### Vorliegendes Material

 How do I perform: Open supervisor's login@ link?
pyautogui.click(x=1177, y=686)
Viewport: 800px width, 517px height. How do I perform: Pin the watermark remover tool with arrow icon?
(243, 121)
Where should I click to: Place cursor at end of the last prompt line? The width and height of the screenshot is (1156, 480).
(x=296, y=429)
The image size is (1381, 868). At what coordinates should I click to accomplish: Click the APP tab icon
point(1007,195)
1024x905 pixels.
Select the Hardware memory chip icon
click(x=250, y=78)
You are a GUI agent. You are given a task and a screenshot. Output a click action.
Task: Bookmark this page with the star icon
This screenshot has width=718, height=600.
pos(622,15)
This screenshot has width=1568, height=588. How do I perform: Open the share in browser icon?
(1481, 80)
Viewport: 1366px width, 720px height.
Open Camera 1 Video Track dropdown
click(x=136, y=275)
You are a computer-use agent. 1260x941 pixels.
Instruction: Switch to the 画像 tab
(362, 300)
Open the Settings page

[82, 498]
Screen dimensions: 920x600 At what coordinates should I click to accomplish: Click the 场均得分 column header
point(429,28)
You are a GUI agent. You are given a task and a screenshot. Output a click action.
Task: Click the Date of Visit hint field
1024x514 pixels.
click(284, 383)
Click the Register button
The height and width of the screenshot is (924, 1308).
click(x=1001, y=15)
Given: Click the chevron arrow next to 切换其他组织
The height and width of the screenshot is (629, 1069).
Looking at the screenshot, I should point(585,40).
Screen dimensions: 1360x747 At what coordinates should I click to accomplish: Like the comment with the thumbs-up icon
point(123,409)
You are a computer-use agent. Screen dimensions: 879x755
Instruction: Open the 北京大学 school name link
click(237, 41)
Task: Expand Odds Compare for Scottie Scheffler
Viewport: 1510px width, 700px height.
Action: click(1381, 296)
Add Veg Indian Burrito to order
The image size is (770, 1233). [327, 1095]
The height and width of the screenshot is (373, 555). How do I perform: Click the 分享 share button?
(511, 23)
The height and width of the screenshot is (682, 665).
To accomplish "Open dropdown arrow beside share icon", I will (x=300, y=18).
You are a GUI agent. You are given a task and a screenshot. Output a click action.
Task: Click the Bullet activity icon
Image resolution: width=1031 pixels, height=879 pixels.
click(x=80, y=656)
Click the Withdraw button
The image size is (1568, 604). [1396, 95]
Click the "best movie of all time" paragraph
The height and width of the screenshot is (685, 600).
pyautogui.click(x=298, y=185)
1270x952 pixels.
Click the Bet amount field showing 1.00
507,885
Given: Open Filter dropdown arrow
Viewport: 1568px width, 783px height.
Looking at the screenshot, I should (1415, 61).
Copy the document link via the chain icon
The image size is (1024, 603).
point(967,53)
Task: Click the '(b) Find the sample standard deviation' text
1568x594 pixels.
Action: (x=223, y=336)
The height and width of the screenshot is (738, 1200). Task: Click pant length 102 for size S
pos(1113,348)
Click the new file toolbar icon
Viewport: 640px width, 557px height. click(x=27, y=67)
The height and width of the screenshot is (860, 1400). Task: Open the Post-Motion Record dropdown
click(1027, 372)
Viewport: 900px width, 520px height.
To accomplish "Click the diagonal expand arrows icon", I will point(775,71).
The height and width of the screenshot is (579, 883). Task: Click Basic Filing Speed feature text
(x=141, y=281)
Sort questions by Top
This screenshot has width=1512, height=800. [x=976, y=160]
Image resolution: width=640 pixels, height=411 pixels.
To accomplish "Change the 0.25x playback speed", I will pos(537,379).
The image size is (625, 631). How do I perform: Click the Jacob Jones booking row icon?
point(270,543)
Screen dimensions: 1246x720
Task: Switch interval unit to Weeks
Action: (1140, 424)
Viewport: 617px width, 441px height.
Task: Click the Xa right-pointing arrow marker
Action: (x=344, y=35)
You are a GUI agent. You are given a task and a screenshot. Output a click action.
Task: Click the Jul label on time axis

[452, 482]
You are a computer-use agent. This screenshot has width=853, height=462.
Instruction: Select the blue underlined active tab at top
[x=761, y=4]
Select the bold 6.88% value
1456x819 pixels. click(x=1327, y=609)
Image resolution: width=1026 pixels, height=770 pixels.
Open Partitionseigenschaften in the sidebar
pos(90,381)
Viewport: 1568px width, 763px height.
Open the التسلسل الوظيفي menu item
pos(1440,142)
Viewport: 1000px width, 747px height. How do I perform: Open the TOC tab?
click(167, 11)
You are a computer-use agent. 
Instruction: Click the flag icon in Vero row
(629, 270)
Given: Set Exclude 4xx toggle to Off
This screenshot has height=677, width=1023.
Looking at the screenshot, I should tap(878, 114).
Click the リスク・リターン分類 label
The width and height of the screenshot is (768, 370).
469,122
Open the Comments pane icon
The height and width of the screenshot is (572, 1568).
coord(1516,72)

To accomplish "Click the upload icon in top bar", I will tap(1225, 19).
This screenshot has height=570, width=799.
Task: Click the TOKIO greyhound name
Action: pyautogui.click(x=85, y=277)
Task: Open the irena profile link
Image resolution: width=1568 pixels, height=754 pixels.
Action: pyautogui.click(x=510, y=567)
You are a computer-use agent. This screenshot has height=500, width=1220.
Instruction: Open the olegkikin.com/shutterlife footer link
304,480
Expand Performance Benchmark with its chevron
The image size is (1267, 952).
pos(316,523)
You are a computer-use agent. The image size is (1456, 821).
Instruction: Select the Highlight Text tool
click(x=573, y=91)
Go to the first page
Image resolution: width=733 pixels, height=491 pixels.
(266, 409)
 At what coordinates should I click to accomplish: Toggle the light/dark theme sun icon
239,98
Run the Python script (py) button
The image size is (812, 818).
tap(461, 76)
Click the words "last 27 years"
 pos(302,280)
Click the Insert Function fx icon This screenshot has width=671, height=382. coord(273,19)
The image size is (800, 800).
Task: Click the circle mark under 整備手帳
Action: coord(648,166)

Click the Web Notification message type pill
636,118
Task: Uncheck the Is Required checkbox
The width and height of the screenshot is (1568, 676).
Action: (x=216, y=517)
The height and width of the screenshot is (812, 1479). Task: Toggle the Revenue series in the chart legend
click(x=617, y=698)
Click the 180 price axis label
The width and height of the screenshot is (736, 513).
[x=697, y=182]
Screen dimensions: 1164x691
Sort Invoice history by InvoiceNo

######

_Aufgabenbeschreibung:_ Schreib das gesamte Material oben noch einmal ab und setze dabei überall „desktop assistant“ anstelle von „computer-use agent“ ein. Alles Übrige bleibt unverändert.

_Ergebnis der Übung:_
 How do I perform: Open supervisor's login@ link?
pyautogui.click(x=1177, y=686)
Viewport: 800px width, 517px height. How do I perform: Pin the watermark remover tool with arrow icon?
(243, 121)
Where should I click to: Place cursor at end of the last prompt line? The width and height of the screenshot is (1156, 480).
(x=296, y=429)
The image size is (1381, 868). At what coordinates should I click to accomplish: Click the APP tab icon
point(1007,195)
1024x905 pixels.
Select the Hardware memory chip icon
click(x=250, y=78)
You are a GUI agent. You are given a task and a screenshot. Output a click action.
Task: Bookmark this page with the star icon
This screenshot has width=718, height=600.
pos(622,15)
This screenshot has width=1568, height=588. How do I perform: Open the share in browser icon?
(1481, 80)
Viewport: 1366px width, 720px height.
Open Camera 1 Video Track dropdown
click(x=136, y=275)
You are a desktop assistant. 1260x941 pixels.
Instruction: Switch to the 画像 tab
(362, 300)
Open the Settings page

[82, 498]
Screen dimensions: 920x600 At what coordinates should I click to accomplish: Click the 场均得分 column header
point(429,28)
You are a GUI agent. You are given a task and a screenshot. Output a click action.
Task: Click the Date of Visit hint field
1024x514 pixels.
click(284, 383)
Click the Register button
The height and width of the screenshot is (924, 1308).
click(x=1001, y=15)
Given: Click the chevron arrow next to 切换其他组织
The height and width of the screenshot is (629, 1069).
Looking at the screenshot, I should point(585,40).
Screen dimensions: 1360x747 At what coordinates should I click to accomplish: Like the comment with the thumbs-up icon
point(123,409)
You are a desktop assistant. Screen dimensions: 879x755
Instruction: Open the 北京大学 school name link
click(237, 41)
Task: Expand Odds Compare for Scottie Scheffler
Viewport: 1510px width, 700px height.
Action: click(1381, 296)
Add Veg Indian Burrito to order
The image size is (770, 1233). [327, 1095]
The height and width of the screenshot is (373, 555). How do I perform: Click the 分享 share button?
(511, 23)
The height and width of the screenshot is (682, 665).
To accomplish "Open dropdown arrow beside share icon", I will (x=300, y=18).
You are a GUI agent. You are given a task and a screenshot. Output a click action.
Task: Click the Bullet activity icon
Image resolution: width=1031 pixels, height=879 pixels.
click(x=80, y=656)
Click the Withdraw button
The image size is (1568, 604). [1396, 95]
Click the "best movie of all time" paragraph
The height and width of the screenshot is (685, 600).
pyautogui.click(x=298, y=185)
1270x952 pixels.
Click the Bet amount field showing 1.00
507,885
Given: Open Filter dropdown arrow
Viewport: 1568px width, 783px height.
Looking at the screenshot, I should (1415, 61).
Copy the document link via the chain icon
The image size is (1024, 603).
point(967,53)
Task: Click the '(b) Find the sample standard deviation' text
1568x594 pixels.
Action: (x=223, y=336)
The height and width of the screenshot is (738, 1200). Task: Click pant length 102 for size S
pos(1113,348)
Click the new file toolbar icon
Viewport: 640px width, 557px height. click(x=27, y=67)
The height and width of the screenshot is (860, 1400). Task: Open the Post-Motion Record dropdown
click(1027, 372)
Viewport: 900px width, 520px height.
To accomplish "Click the diagonal expand arrows icon", I will point(775,71).
The height and width of the screenshot is (579, 883). Task: Click Basic Filing Speed feature text
(x=141, y=281)
Sort questions by Top
This screenshot has width=1512, height=800. [x=976, y=160]
Image resolution: width=640 pixels, height=411 pixels.
To accomplish "Change the 0.25x playback speed", I will pos(537,379).
The image size is (625, 631). How do I perform: Click the Jacob Jones booking row icon?
point(270,543)
Screen dimensions: 1246x720
Task: Switch interval unit to Weeks
Action: (1140, 424)
Viewport: 617px width, 441px height.
Task: Click the Xa right-pointing arrow marker
Action: (x=344, y=35)
You are a GUI agent. You are given a task and a screenshot. Output a click action.
Task: Click the Jul label on time axis

[452, 482]
You are a desktop assistant. This screenshot has width=853, height=462.
Instruction: Select the blue underlined active tab at top
[x=761, y=4]
Select the bold 6.88% value
1456x819 pixels. click(x=1327, y=609)
Image resolution: width=1026 pixels, height=770 pixels.
Open Partitionseigenschaften in the sidebar
pos(90,381)
Viewport: 1568px width, 763px height.
Open the التسلسل الوظيفي menu item
pos(1440,142)
Viewport: 1000px width, 747px height. How do I perform: Open the TOC tab?
click(167, 11)
You are a desktop assistant. 
Instruction: Click the flag icon in Vero row
(629, 270)
Given: Set Exclude 4xx toggle to Off
This screenshot has height=677, width=1023.
Looking at the screenshot, I should tap(878, 114).
Click the リスク・リターン分類 label
The width and height of the screenshot is (768, 370).
469,122
Open the Comments pane icon
The height and width of the screenshot is (572, 1568).
coord(1516,72)

To accomplish "Click the upload icon in top bar", I will tap(1225, 19).
This screenshot has height=570, width=799.
Task: Click the TOKIO greyhound name
Action: pyautogui.click(x=85, y=277)
Task: Open the irena profile link
Image resolution: width=1568 pixels, height=754 pixels.
Action: pyautogui.click(x=510, y=567)
You are a desktop assistant. This screenshot has height=500, width=1220.
Instruction: Open the olegkikin.com/shutterlife footer link
304,480
Expand Performance Benchmark with its chevron
The image size is (1267, 952).
pos(316,523)
You are a desktop assistant. The image size is (1456, 821).
Instruction: Select the Highlight Text tool
click(x=573, y=91)
Go to the first page
Image resolution: width=733 pixels, height=491 pixels.
(266, 409)
 At what coordinates should I click to accomplish: Toggle the light/dark theme sun icon
239,98
Run the Python script (py) button
The image size is (812, 818).
tap(461, 76)
Click the words "last 27 years"
 pos(302,280)
Click the Insert Function fx icon This screenshot has width=671, height=382. coord(273,19)
The image size is (800, 800).
Task: Click the circle mark under 整備手帳
Action: coord(648,166)

Click the Web Notification message type pill
636,118
Task: Uncheck the Is Required checkbox
The width and height of the screenshot is (1568, 676).
Action: (x=216, y=517)
The height and width of the screenshot is (812, 1479). Task: Toggle the Revenue series in the chart legend
click(x=617, y=698)
Click the 180 price axis label
The width and height of the screenshot is (736, 513).
[x=697, y=182]
Screen dimensions: 1164x691
Sort Invoice history by InvoiceNo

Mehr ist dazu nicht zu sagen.